Folgt in Kürze
Baraq: from the English spelling of the Arab Name بارك / Bārak meaning "the blessed one" or "blessed", which is Baruch in Hebrew בָּרוּךְ. Bārak and Baruch are equivalent to the Latin Benedictus.
Baraq wants to promote creative talents and provide a platform to make their artistic skills as designers known beyond their borders.
We hold t-shirt design contests all over the world. The t-shirt designs refer to the country's current issues or the designer's individual situation, hopes and aims, thoughts and feelings. The winners are awarded a prize and are presented on our website.
Baraq wants to enlighten, stimulate interest, and promote exchange and understanding.
You can accompany us on our journey in our blog. We would like to awake your interest and curiosity to gather information about the living conditions of people in foreign countries. Together, we want to collect new ideas and exchange them. It is all about developing a mutual understanding, hearing different views, understanding other cultural traditions and customs, and respecting them.
Baraq wants to create a cross border community, based on mutual cooperation and solidarity.
Together with our participants, we hope to create a community of helpfulness and altruism towards our fellow human beings. This is achieved by Baraq donating € 6 per t-shirt sold to humanitarian projects, by supporting the winners with a prize and working towards further collaboration. In every country we hold a contest, we want to integrate people into our projects and open up an additional source of income for them. Most participants we met love their country. If they could earn enough to cover their needs, they would never leave their home country.
The first Cairo winner was Mahmoud: today, he works for Baraq. The same is true for a young artist from Alexandria. Both studied design and hope to gain a foothold in Europe. Having hope gives them courage. It gives them a vision of the future and makes them believe in themselves, and in the future. That is what we want: to carry on working with them in their countries. In Palestine, there is also a small family ready to work for Baraq. They will produce bracelets. We don't want to have come and gone without common responsibility.
To stress a sense of community, we have taken twelve nations on board and designed 12 t-shirts. One nation alone cannot achieve this on its own. It can only be done as a community. Baraq's commitment can only succeed when all parties involved play an active part. Baraq works like a cycle and is based on exchanging talent, perspectives and financial means. It is not only important, what we do, it is also crucial what you make out of it!
"We thank our German soldiers!"
Via the link on the t-shirt page you can access the German army's webpage and get information. The Baraq team also had to get sufficient information in order to design and get a feel for the t-shirt. We realised that we do not know enough about our army and our soldiers, even though there are not only young people in our team. We were really surprised about everything they have achieved abroad! The same is true for Germany. You will get to Berlin's aid association Arche via this link. On their website you can get information about the situation of children here in Germany. Further information about Egypt, Palestine, France, Italy, Spain, Australia, Canada, Austria, Denmark, America, The Netherlands, Belgium, and England.
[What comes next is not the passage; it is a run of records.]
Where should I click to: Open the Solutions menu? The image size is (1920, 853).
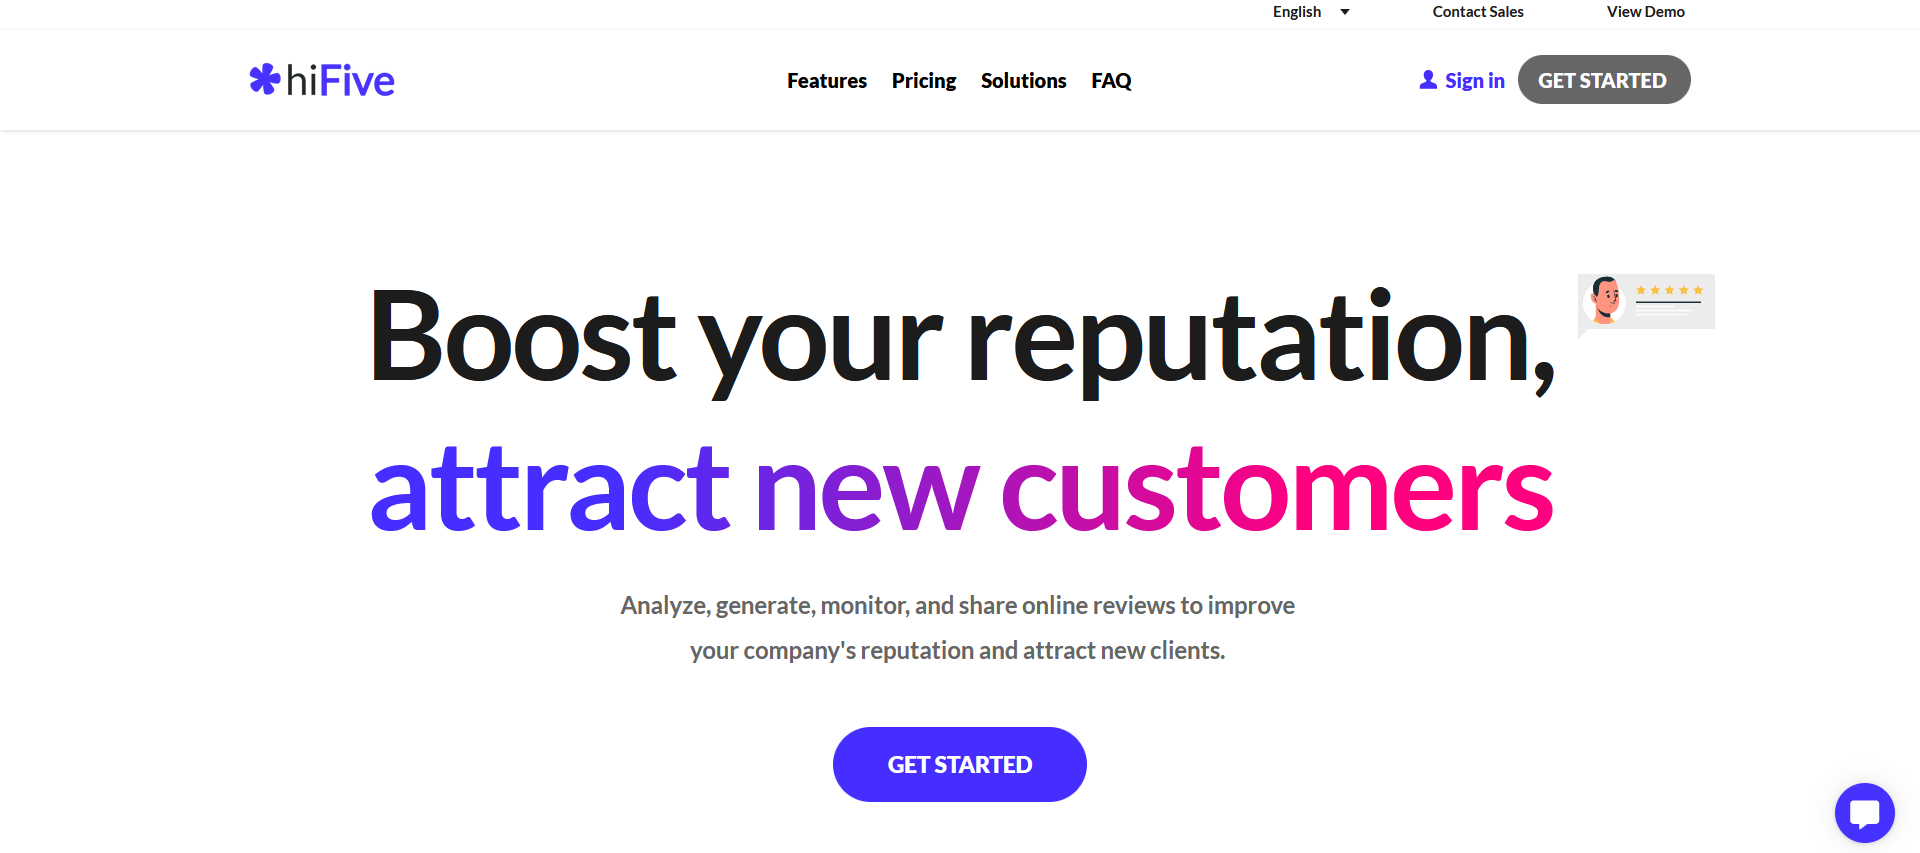pyautogui.click(x=1023, y=80)
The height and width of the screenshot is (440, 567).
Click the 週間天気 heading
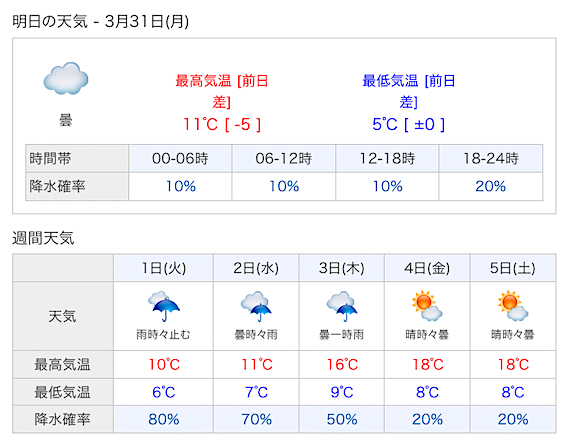coord(43,238)
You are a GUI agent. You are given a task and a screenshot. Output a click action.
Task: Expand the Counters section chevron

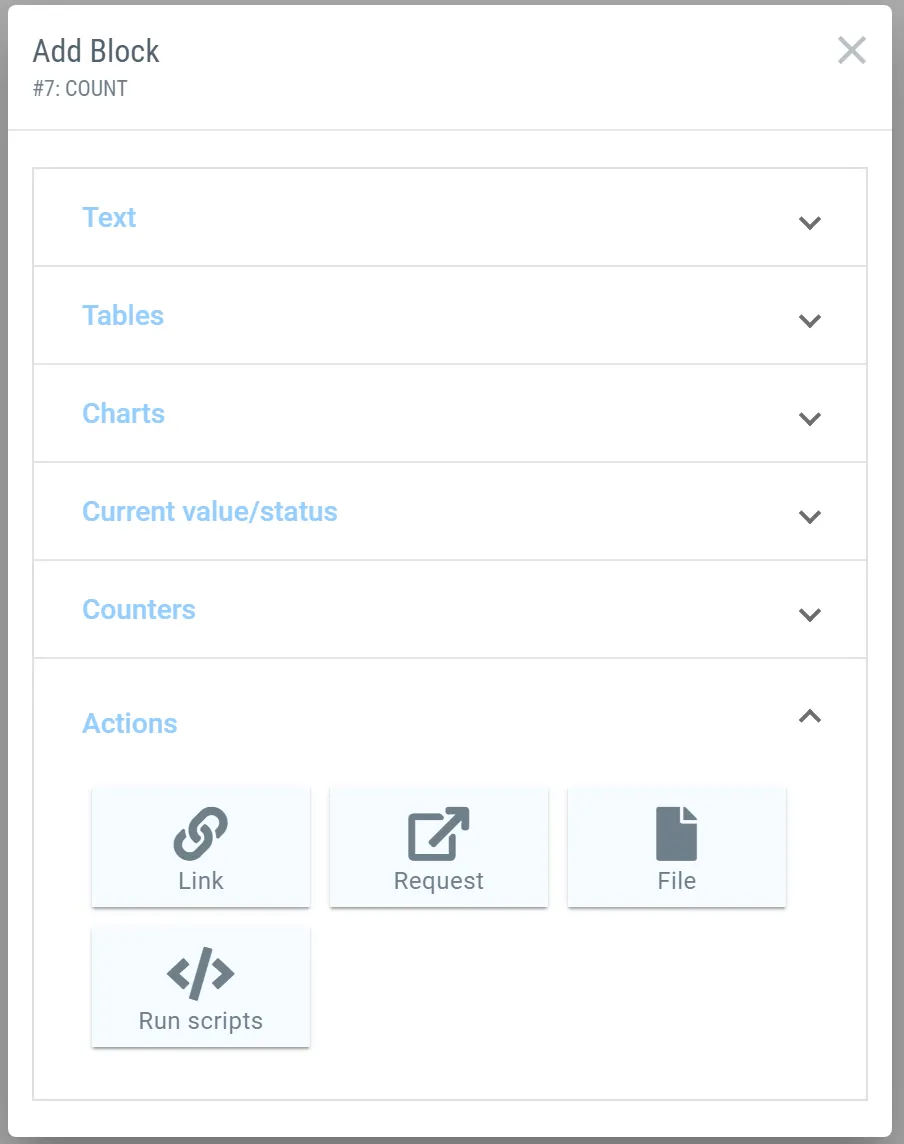coord(810,614)
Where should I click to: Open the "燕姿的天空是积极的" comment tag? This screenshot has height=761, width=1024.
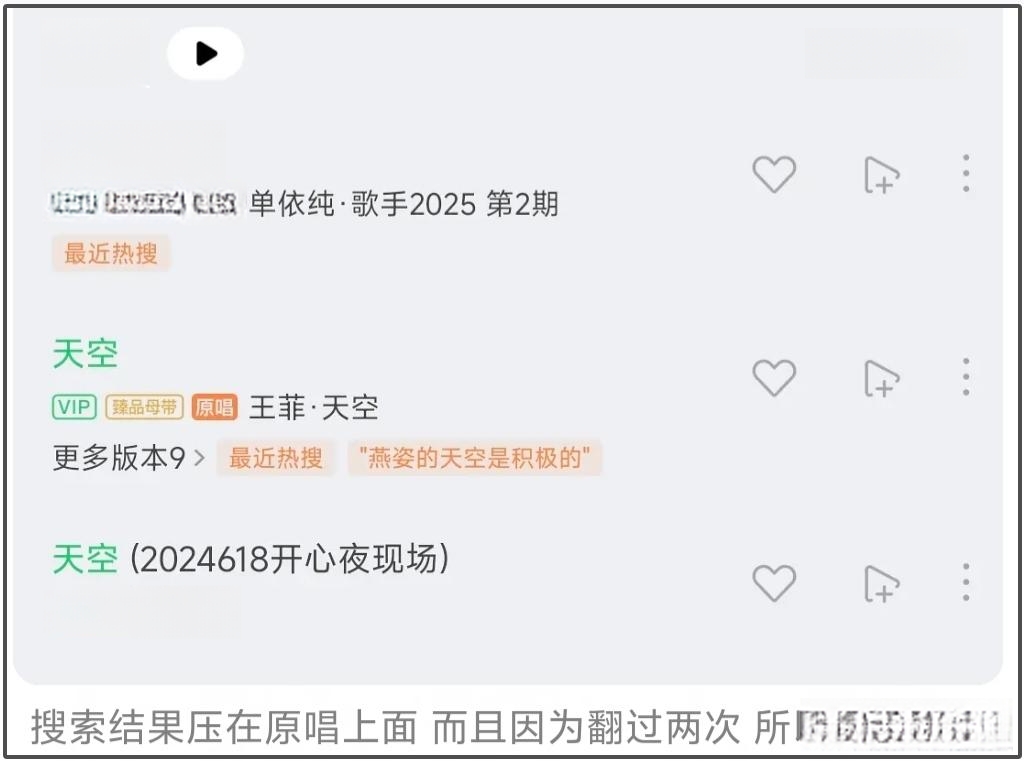pos(475,458)
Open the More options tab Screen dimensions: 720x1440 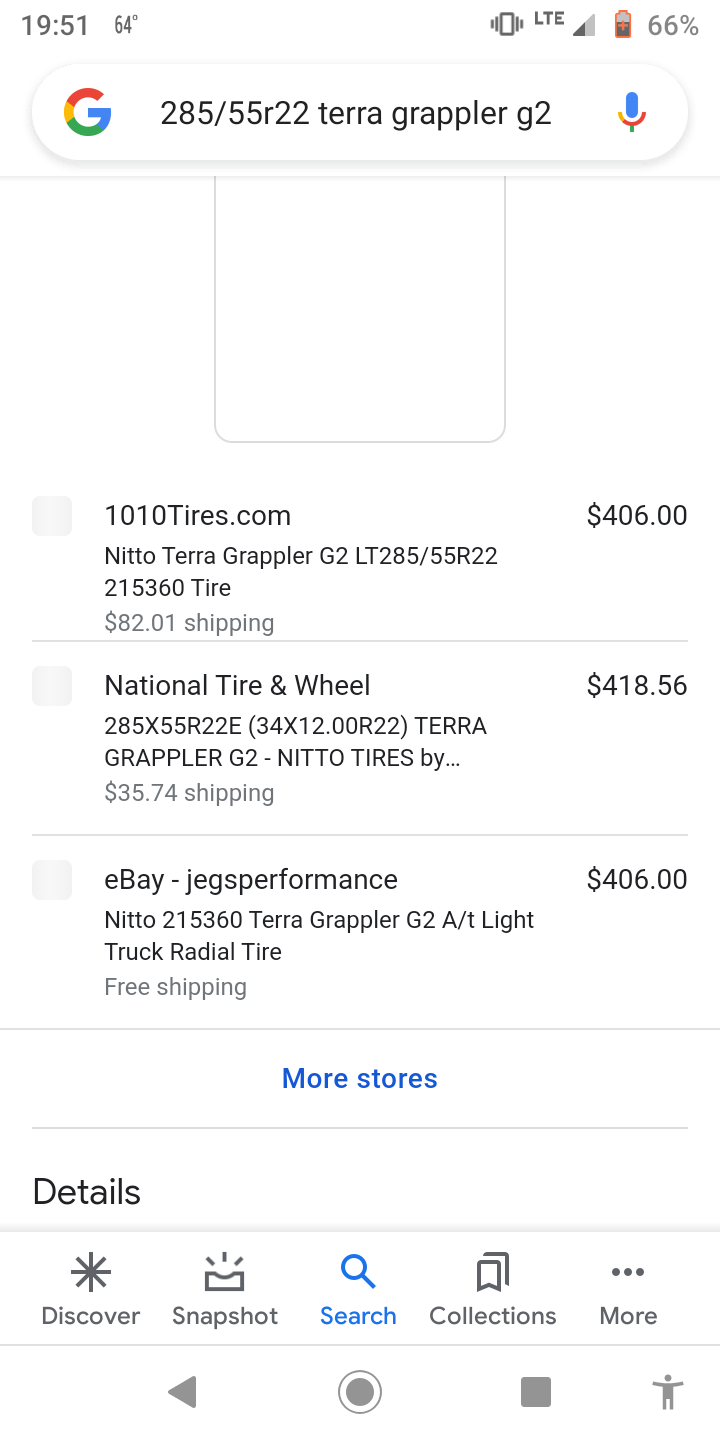628,1290
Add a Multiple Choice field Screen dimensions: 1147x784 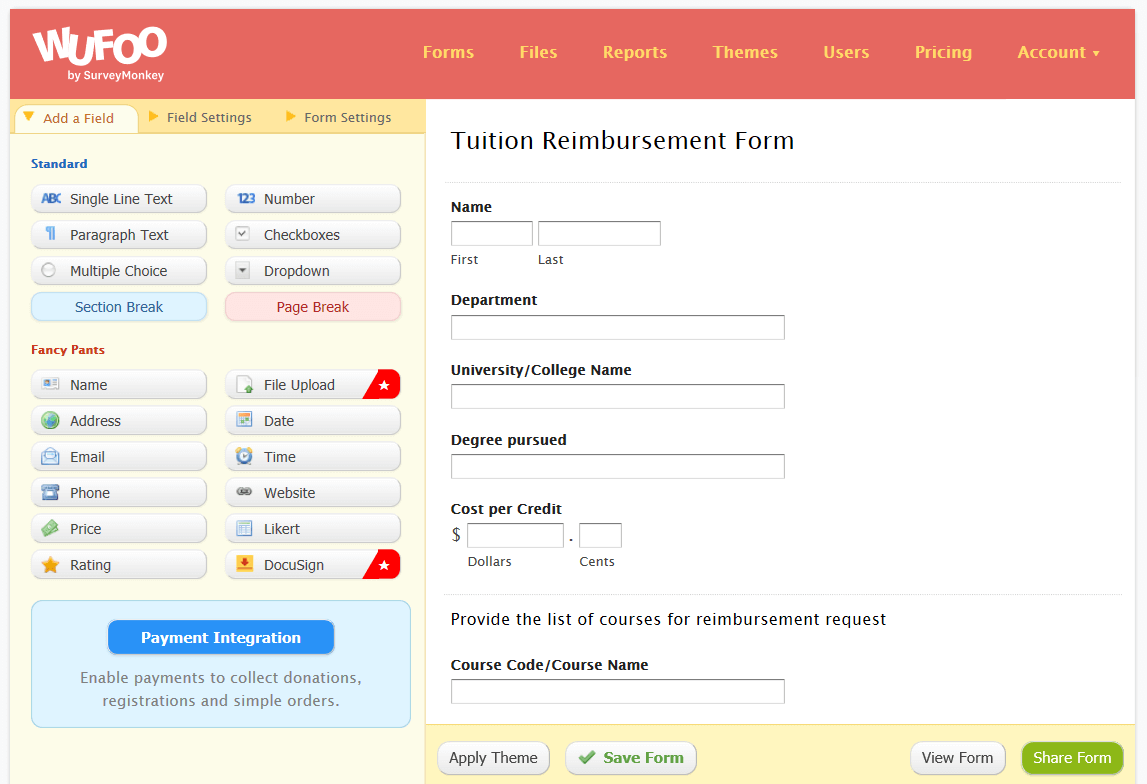[118, 271]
We spent a long time considering how to pass on the message: stimulating interest in each other through exchange with other nations.
The best solution was a t-shirt.
You can wear it, to be FOR or AGAINST something, to say YES or NO, to capture attention for an issue or simply because you like the design. Baraq is donating € 6 for each t-shirt sold to humanitarian projects.
The idea was:
It is in your hands which country you want to support. Maybe you are flying to New York. We work with the organisation Coalition for the homeless. This organisation helps a great deal on the streets of New York. By owning a t-shirt "In Memory of 9/11", you wouldn't have to give money to people begging on the streets. You don't have to search annoyingly for coins or be scared to get your wallet out. You have already done your bit for humanitarian aid.
What do we aim for?
What is our concept?
What is our motivation?
What do we hope for?
What do we believe in?
What do we dream of?
Freedom and Peace.
We are not do-gooders. However, we don't want to live as if there was nothing to do.